▸ **Documento di origine**:
Il dato più rilevante è il cosiddetto rapporto tra deficit e PIL. Il deficit indica il cosiddetto disavanzo dello Stato, la differenza tra entrate e uscite: se un paese spende più di quanto incassa con le tasse, deve far ricorso per forza all’indebitamento, e questa cifra contribuisce ad aumentare il debito pubblico già esistente. Viene messo in rapporto al PIL, cioè alla dimensione dell’economia, ed è un parametro molto importante per un paese con un alto debito come l’Italia: le regole europee prevedono che non possa essere sopra al 3 per cento.
Negli scorsi anni l’Italia, sia per la pandemia che per la crisi energetica dovuta alla guerra in Ucraina, ha avuto un deficit sempre superiore a questa soglia. Fino al 2023 non era un problema, perché le regole europee erano sospese per la pandemia. Sono tornate in vigore lo scorso anno, momento dal quale l’Italia insieme ad altri paesi europei è stata messa sotto procedura per deficit eccessivo, una procedura europea che impone un percorso di rientro sotto la soglia consentita. Lo scorso anno il deficit era al 3,8 per cento, in calo rispetto al passato ma comunque fuori dalle regole.
Secondo il DPFP il deficit sarà proprio al 3 per cento, una cifra che non solo rispetta le regole europee ma che lo fa anche con un anno di anticipo rispetto a quanto il governo aveva preventivato. Nelle ultime previsioni ufficiali dello scorso autunno era indicato per il 2025 un deficit del 3,3 per cento, e del 2,8 nel 2026. Il governo ha confermato con il DPFP il valore del 2026, e ha indicato per gli anni successivi un ulteriore calo: al 2,6 nel 2027 e al 2,3 nel 2028.

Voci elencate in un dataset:
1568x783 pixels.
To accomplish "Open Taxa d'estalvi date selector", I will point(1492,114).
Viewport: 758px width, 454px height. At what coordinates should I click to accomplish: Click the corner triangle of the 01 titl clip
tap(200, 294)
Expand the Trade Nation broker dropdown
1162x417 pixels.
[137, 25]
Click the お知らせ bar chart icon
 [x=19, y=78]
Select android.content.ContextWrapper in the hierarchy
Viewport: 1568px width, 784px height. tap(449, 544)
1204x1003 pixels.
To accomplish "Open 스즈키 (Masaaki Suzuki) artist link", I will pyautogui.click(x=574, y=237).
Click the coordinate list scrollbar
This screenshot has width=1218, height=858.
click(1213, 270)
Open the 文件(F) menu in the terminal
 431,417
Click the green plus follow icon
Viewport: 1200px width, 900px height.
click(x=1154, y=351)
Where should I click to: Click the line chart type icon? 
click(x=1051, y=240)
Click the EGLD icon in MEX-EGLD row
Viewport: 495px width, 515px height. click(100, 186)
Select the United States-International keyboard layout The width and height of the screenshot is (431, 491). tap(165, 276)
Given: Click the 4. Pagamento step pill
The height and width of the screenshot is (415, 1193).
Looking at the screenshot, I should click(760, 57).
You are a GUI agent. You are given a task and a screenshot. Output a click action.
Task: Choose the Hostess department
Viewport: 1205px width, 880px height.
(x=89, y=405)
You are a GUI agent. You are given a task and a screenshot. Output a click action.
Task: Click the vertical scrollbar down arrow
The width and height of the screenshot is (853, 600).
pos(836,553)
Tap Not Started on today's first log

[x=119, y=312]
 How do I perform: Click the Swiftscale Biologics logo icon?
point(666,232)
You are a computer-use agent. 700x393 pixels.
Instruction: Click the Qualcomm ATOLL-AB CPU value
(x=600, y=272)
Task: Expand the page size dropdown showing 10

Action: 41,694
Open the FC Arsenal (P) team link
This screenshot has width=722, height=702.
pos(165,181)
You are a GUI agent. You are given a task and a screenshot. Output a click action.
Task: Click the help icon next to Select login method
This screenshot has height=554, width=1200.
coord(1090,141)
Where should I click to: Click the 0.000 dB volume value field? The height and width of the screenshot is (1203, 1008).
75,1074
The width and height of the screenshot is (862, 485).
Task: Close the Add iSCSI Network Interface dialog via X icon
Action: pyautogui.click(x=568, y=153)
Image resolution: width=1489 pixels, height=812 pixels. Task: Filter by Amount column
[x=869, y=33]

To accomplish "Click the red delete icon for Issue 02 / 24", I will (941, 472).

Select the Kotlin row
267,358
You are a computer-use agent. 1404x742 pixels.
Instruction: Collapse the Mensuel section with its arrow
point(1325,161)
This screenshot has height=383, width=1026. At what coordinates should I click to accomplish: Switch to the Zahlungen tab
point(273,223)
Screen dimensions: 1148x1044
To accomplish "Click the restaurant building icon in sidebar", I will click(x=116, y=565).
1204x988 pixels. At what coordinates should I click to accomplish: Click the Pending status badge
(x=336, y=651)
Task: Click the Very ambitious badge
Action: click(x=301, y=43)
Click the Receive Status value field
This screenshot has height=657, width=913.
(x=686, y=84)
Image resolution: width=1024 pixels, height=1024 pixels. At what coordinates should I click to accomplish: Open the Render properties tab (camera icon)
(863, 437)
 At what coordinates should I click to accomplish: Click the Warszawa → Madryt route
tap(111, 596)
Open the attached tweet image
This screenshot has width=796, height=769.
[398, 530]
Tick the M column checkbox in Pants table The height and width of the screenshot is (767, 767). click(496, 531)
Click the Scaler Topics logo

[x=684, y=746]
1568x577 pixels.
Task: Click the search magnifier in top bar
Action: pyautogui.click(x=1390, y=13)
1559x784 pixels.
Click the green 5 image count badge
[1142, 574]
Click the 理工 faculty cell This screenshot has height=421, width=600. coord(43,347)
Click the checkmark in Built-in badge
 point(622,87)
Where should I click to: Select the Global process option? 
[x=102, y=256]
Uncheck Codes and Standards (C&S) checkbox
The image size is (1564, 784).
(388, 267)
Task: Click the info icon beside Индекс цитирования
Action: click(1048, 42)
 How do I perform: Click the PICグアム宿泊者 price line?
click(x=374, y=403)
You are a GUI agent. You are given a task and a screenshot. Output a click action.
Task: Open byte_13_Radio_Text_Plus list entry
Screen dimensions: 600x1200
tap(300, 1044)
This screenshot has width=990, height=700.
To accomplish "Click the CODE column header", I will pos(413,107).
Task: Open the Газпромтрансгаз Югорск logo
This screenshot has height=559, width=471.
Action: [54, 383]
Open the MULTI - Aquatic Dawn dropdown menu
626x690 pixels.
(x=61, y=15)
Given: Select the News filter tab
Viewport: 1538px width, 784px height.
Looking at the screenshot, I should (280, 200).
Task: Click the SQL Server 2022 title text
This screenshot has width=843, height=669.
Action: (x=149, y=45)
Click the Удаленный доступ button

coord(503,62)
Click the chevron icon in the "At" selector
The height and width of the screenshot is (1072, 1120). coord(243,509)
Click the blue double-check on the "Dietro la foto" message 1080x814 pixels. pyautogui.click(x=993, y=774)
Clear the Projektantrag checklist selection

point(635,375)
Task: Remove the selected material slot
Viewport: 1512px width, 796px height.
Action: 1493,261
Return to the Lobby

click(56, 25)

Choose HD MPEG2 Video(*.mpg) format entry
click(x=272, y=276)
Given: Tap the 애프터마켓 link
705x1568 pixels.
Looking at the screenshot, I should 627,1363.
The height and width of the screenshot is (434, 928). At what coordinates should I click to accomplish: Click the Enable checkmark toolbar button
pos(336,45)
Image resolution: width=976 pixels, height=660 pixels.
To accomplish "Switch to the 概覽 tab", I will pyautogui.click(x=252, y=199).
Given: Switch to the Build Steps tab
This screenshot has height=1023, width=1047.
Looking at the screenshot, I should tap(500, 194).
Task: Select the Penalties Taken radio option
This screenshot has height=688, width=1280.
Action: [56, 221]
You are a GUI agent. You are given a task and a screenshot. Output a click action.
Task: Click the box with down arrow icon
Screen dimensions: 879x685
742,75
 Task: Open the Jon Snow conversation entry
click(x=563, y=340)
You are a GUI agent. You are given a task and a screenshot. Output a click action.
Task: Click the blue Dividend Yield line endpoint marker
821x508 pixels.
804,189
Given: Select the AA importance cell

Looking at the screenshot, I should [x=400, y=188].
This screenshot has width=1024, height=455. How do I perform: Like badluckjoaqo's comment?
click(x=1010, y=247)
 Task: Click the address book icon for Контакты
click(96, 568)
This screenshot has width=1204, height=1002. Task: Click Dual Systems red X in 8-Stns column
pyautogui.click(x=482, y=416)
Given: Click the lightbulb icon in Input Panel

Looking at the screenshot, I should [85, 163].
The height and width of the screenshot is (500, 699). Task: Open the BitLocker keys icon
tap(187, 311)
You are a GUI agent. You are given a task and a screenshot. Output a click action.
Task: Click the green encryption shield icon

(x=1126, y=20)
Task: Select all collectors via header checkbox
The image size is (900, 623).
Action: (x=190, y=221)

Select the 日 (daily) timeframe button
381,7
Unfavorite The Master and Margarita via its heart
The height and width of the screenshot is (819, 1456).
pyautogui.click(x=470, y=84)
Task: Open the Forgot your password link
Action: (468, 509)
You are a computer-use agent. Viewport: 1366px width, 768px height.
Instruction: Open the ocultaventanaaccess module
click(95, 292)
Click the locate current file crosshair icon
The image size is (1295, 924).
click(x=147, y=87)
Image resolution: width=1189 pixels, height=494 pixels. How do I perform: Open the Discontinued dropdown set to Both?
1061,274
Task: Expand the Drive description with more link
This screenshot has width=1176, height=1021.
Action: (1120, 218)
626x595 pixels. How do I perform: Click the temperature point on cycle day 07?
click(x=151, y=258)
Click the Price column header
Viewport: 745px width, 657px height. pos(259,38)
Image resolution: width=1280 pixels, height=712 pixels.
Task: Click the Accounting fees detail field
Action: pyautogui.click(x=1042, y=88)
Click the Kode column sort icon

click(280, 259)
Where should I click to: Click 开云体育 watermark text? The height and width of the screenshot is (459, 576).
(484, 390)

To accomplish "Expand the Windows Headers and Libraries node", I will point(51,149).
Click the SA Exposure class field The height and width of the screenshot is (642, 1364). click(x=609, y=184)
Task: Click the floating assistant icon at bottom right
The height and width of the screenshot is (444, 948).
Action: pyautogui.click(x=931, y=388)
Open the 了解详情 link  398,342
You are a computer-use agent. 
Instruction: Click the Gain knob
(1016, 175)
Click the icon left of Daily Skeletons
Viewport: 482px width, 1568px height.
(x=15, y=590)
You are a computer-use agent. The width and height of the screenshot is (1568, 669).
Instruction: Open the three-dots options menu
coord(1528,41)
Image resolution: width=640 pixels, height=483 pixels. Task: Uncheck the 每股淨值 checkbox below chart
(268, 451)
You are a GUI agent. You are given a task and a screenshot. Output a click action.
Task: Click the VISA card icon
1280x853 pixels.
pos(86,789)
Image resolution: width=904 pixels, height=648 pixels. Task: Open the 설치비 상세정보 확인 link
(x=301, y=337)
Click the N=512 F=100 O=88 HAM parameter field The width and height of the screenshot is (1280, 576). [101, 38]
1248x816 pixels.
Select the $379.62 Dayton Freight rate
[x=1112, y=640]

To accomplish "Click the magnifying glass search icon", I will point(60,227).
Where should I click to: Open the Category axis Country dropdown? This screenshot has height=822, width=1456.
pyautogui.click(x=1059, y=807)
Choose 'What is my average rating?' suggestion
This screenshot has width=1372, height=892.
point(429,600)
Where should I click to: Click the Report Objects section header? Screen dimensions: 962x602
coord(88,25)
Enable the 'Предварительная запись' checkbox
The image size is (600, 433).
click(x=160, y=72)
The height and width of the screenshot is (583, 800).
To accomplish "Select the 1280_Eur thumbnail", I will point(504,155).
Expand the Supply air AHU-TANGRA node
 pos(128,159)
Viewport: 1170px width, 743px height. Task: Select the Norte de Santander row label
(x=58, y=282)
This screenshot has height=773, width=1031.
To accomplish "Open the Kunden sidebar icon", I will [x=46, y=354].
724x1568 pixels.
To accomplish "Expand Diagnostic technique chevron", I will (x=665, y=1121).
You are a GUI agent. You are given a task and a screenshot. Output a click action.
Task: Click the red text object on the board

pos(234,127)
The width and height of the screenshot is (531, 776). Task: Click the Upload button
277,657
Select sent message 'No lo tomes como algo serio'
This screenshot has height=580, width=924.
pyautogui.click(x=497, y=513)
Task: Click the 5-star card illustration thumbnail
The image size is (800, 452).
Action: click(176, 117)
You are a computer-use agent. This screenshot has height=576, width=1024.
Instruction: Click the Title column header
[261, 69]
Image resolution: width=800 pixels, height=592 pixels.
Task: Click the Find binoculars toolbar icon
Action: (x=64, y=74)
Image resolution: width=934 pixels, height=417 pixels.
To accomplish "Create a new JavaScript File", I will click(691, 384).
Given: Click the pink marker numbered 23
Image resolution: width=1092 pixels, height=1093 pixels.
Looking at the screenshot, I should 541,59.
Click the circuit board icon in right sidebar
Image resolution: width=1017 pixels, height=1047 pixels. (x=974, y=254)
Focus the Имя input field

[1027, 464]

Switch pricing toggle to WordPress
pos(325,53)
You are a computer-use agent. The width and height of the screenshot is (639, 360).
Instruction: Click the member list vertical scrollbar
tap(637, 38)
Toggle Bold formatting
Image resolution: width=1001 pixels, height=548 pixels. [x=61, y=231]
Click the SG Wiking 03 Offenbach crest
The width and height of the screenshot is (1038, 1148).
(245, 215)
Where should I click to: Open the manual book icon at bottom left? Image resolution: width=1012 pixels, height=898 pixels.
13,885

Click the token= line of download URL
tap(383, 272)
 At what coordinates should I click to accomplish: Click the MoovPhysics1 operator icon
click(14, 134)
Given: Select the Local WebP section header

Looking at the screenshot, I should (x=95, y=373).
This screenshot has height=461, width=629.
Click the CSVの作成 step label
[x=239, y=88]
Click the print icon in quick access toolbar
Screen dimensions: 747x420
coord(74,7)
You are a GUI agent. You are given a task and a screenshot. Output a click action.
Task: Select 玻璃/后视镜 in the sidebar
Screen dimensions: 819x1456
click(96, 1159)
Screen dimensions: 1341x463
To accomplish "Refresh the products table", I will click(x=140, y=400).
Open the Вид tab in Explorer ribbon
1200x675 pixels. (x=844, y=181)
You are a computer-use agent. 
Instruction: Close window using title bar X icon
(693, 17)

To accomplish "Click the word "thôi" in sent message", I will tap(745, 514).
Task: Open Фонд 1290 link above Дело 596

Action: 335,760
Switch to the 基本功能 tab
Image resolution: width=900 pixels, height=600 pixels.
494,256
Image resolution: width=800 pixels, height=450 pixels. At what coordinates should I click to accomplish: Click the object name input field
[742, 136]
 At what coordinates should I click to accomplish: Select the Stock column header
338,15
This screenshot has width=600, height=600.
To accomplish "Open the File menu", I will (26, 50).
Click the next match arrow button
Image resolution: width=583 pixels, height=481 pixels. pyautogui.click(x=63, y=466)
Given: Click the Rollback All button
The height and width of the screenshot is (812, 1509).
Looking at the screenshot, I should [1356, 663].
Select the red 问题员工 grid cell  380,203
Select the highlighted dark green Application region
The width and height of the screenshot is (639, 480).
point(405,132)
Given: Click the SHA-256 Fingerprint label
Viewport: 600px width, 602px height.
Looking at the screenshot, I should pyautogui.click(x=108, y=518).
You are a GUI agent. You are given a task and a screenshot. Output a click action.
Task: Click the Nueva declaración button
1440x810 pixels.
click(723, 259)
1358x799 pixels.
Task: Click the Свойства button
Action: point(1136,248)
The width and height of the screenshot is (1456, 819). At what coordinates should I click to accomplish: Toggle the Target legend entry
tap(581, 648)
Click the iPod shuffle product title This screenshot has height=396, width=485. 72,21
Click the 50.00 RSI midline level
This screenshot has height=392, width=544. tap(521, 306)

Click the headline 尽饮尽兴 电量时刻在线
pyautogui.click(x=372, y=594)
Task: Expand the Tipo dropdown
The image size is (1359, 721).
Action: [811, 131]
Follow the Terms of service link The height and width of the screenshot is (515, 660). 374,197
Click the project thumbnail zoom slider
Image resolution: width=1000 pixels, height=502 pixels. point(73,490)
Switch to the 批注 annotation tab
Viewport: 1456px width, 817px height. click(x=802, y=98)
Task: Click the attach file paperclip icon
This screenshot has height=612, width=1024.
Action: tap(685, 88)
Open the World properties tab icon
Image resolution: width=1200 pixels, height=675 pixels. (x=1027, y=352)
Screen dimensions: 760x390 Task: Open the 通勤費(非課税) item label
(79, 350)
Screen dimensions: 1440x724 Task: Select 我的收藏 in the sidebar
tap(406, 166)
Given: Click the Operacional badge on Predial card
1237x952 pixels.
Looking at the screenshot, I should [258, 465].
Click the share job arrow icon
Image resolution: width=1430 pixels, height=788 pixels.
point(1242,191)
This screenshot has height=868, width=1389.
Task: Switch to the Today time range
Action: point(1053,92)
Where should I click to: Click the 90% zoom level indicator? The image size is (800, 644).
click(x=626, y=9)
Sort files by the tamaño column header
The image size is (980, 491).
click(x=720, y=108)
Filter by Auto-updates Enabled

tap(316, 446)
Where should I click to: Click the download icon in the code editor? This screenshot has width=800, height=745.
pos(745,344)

▸ **Domande da svolgere**:
- 1) Rispondi alle seguenti domande sul testo dedicato al deficit pubblico italiano.
(a) Quale soglia massima fissano le regole europee per il rapporto tra deficit e PIL?
(b) Per quale motivo, fino al 2023, un deficit superiore alla soglia non costituiva un problema?
(c) Quale valore del deficit indica il governo per il 2028?
- 2) Prosegui il testo sul deficit pubblico italiano a partire dall'ultima frase riportata.
I record costituiscono materiale a sé stante.

▸ **Risposte**:
- 1)
(a) Il 3 per cento.
(b) Le regole europee erano sospese a causa della pandemia.
(c) Il 2,3 per cento.

- 2)
Significa che per come stanno andando le cose non solo il governo avrà bisogno di prendere meno soldi in prestito, cosa positiva per il contenimento del debito, ma che potrà sperare di uscire dalla procedura per deficit eccessivo già il prossimo anno, prima del previsto: lo si saprà con certezza la prossima primavera, quando la Commissione Europea farà le periodiche valutazioni.
In ogni caso questo non solo dimostrerebbe la prudenza nella gestione dei conti pubblici che il governo rivendica costantemente, ma potrebbe anche portare la Commissione Europea a essere più indulgente sui conti dei prossimi anni, che sono proprio quelli in cui i partiti al governo potrebbero voler spendere un po’ di più per garantirsi del consenso alle elezioni politiche del 2027.
C’è da dire che questo risultato è stato raggiunto soprattutto grazie a un eccezionale aumento delle entrate fiscali, per quanto il governo rivendichi sempre di ridurre le tasse (cosa che effettivamente sulla carta ha in parte fatto): è una conseguenza perversa dell’inflazione degli ultimi anni e del conseguente aumento dei redditi innescato per compensare il maggiore costo della vita, che ha prodotto anche il risultato di far pagare ai lavoratori più imposte. Il governo ha così ottenuto un miglioramento dei conti, senza dover ridurre la spesa pubblica ma comunque a scapito dei contribuenti.
Il documento prevede poi un debito pubblico inferiore alle aspettative, e che inizierà un percorso di riduzione dal 2027. Il PIL dovrebbe crescere quest’anno dello 0,5 per cento, una previsione leggermente peggiore di quella di aprile, che già era largamente inferiore alle aspettative per via del difficile contesto internazionale.
Il governo ha anche parlato di spese militari, un tema su cui si è molto discusso negli scorsi mesi: dovrebbe aumentare la spesa dello 0,15 per cento del PIL nel 2026, all’incirca 3 miliardi, dello 0,3 nel 2027, e dello 0,5 nel 2028.